Le secrétaire André Félibien (1619-1695) prend des notes des conversations entre les peintres qu’il considère à la fois comme des artisans et comme des auteurs. Le mot « invention » resurgit alors pour qualifier le travail de ces artisans-artistes. Une nouvelle sacralité de l’artiste commence à émerger sous le patronage de Louis XIV. Cette vision n’est cependant pas neutre, détournant l’attention du fait que le Brun soit devenu totalement servile à la volonté du Roi-Soleil.

     La notion d’invention était cependant déjà revenue au goût du jour un siècle plus tôt par le partenariat entre Catherine de Médicis et l’apothicaire Nicolas Houël (1524?-1587).

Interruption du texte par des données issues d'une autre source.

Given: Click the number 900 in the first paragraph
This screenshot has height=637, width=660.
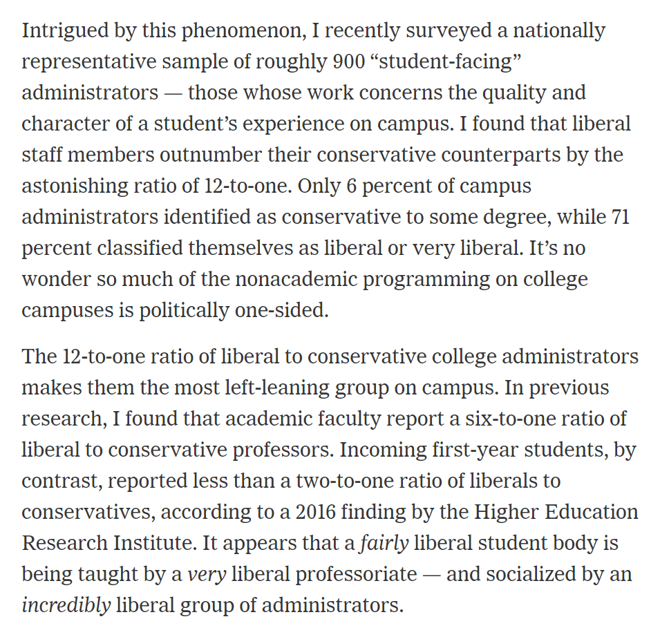Looking at the screenshot, I should pyautogui.click(x=348, y=61).
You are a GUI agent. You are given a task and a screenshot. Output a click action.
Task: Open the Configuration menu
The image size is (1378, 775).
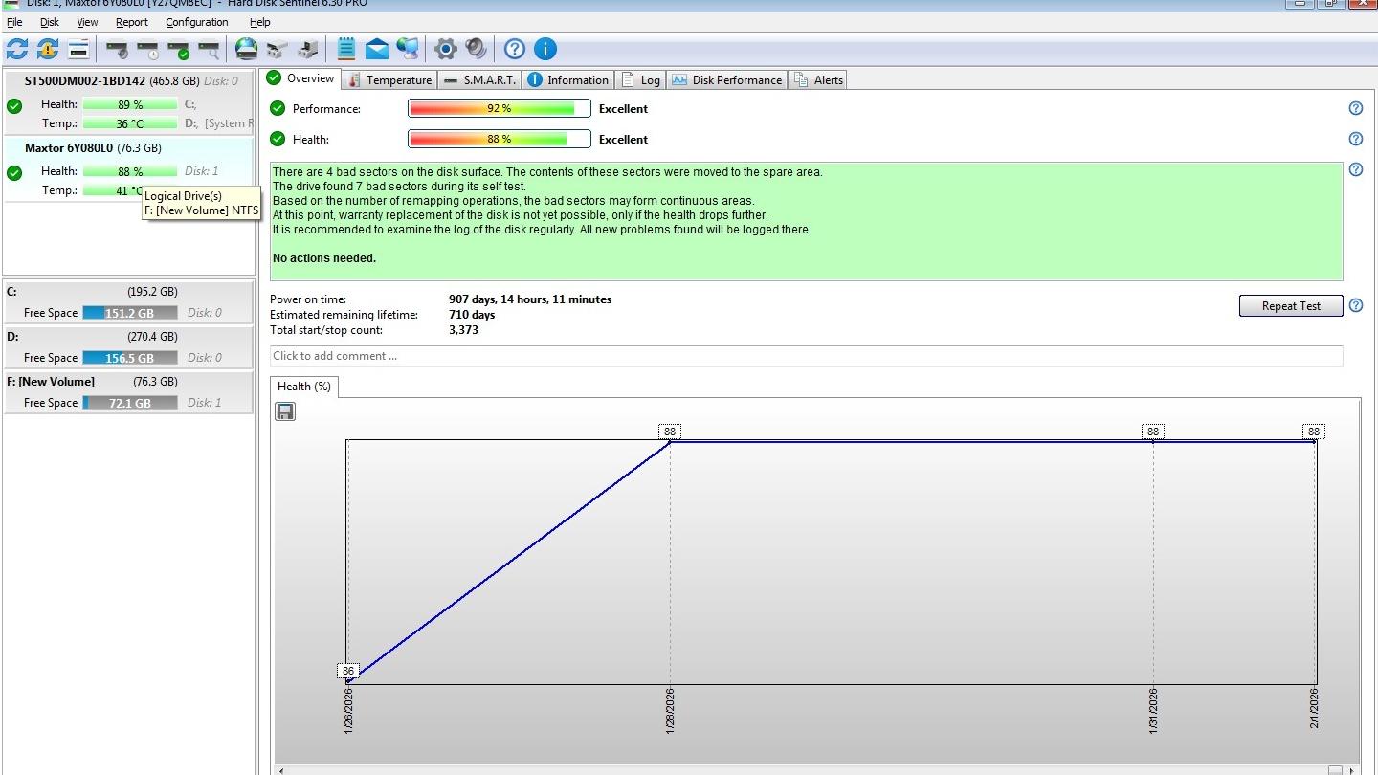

La reine lui passe commande d’une cinquantaine de tableaux dans lesquels elle est représentée en Artémise d’Halicarnasse (en réalité deux personnages, Artémise I, satrape guerrière et Artémise II, femme du satrape Mausole et bâtisseuse du célèbre Mausolée). Houël en profite pour faire de la pure invention, soit de l’exhumation d’éléments visuels antiques volontiers éclectiques comme l’inhabituelle colonne serpentine de l’hippodrome de Constantinople.

     La démonstration de V. Auclair s’inscrit donc dans une réflexion sur le rôle et la perception de l’artiste. L’époque moderne est charnière dans la transition entre une conception matérialiste de l’art et la vision idéaliste hégélienne dont le mot s’est chargé aujourd’hui.
Dans l’esprit d’un médiéval, il n’existe pas de frontière entre art et artisanat. Un tableau, dont la technique est la principale qualité mise en avant, et un objet manufacturé comme un meuble ou un vêtement sont deux objets de même nature et leur création fait appel à la même organisation du travail. L’artiste et l’artisan sont des ouvriers dans le sens qu’ils réalisent une œuvre.
C’est au cours de l’époque moderne que les peintres et sculpteurs se regroupent au sein d’académies qui leur permettent de se distancier des corporations d’artisans qui règlementent chaque étape du processus artisanal. Ils peuvent ainsi développer un esprit de corps spécifique qui ne les exclut pas du rang des artisans mais leur confère une légitimité supplémentaire, largement appuyée par les figures antiques dont ils se revendiquent ainsi que par le mécénat de personnages influents comme le roi de France.

     Le mot « invention », fil rouge de la démonstration, est donc un vecteur de cette transformation en intégrant progressivement cette notion de trouvaille qui individualise l’artiste en lui conférant une forme de paternité intellectuelle sur son œuvre. L’artiste cesse de n’être qu’artisan lorsqu’il devient à la fois le penseur et l’exécutant de son œuvre.